=== ENTRIES PROVIDED ===

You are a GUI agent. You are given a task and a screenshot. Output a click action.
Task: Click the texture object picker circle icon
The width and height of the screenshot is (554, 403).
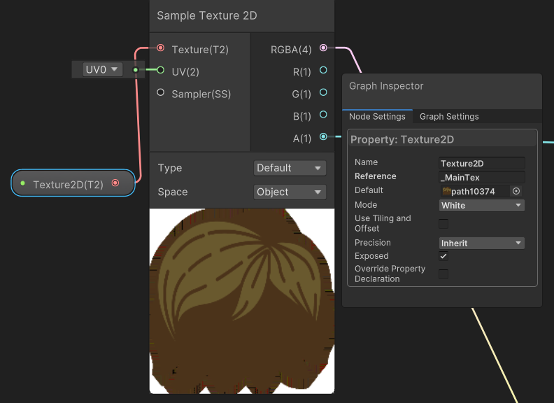coord(516,191)
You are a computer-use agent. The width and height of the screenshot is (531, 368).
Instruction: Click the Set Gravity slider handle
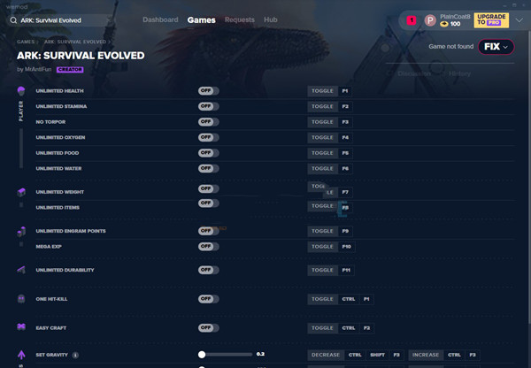(202, 355)
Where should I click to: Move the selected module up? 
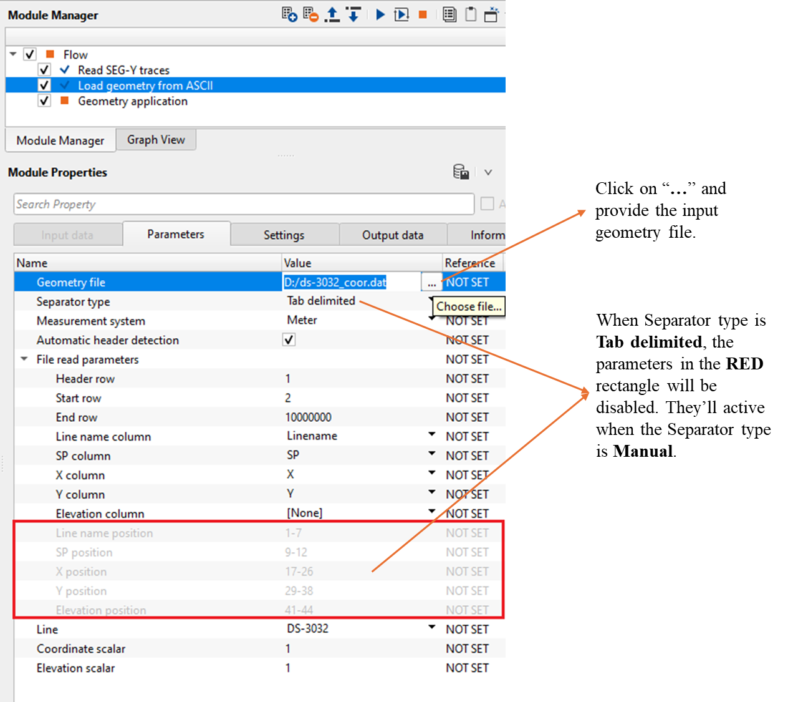[x=332, y=14]
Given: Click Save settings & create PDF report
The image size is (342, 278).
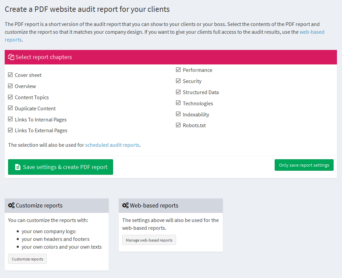Looking at the screenshot, I should point(61,167).
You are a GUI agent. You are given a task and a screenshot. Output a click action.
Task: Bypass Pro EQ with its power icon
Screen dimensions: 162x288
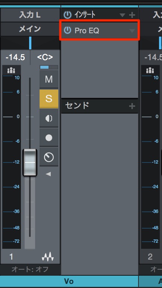click(68, 30)
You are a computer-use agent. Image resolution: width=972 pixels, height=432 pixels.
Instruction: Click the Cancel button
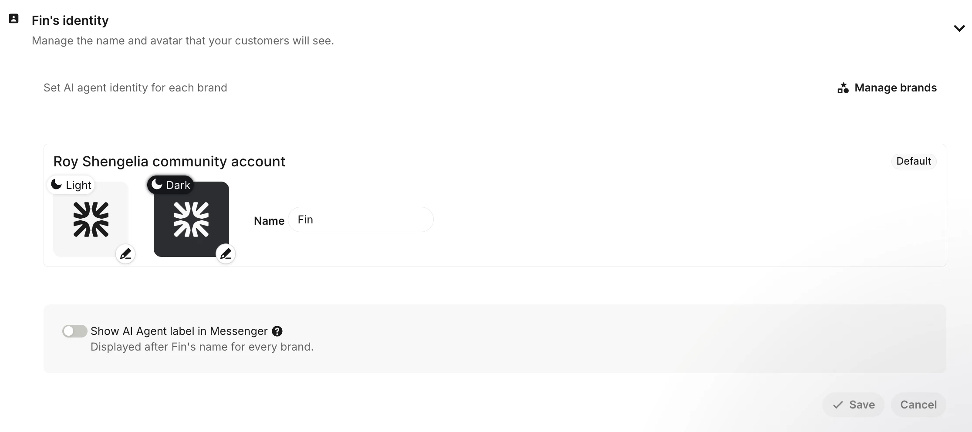click(x=918, y=405)
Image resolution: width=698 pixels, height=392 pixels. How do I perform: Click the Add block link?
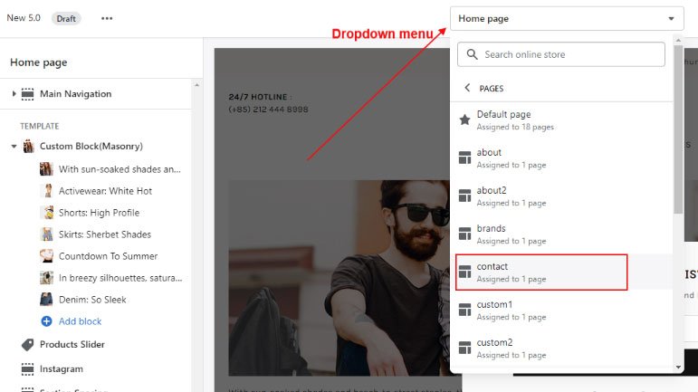point(80,321)
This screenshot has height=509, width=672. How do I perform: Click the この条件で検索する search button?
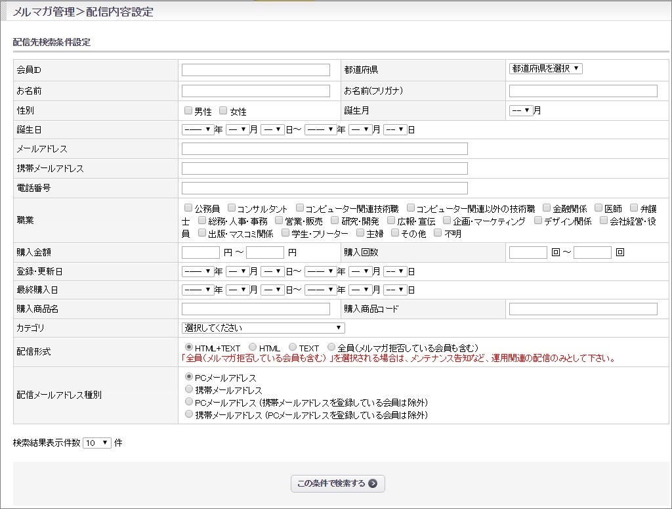[x=337, y=483]
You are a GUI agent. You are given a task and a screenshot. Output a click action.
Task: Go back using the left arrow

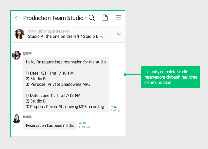click(x=18, y=18)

===

TASK INSTRUCTIONS: From the line with "Instruction: Click the Cancel button" through the final line of the records above, return each line exactly and nothing else. Pictures are to be skipped.

EXERCISE RESULT:
Instruction: Click the Cancel button
click(x=918, y=405)
Image resolution: width=698 pixels, height=392 pixels. How do I perform: Click the Add block link?
point(80,321)
This screenshot has height=509, width=672. How do I perform: Click the この条件で検索する search button?
[x=337, y=483]
You are a GUI agent. You are given a task and a screenshot. Output a click action.
Task: Go back using the left arrow

click(x=18, y=18)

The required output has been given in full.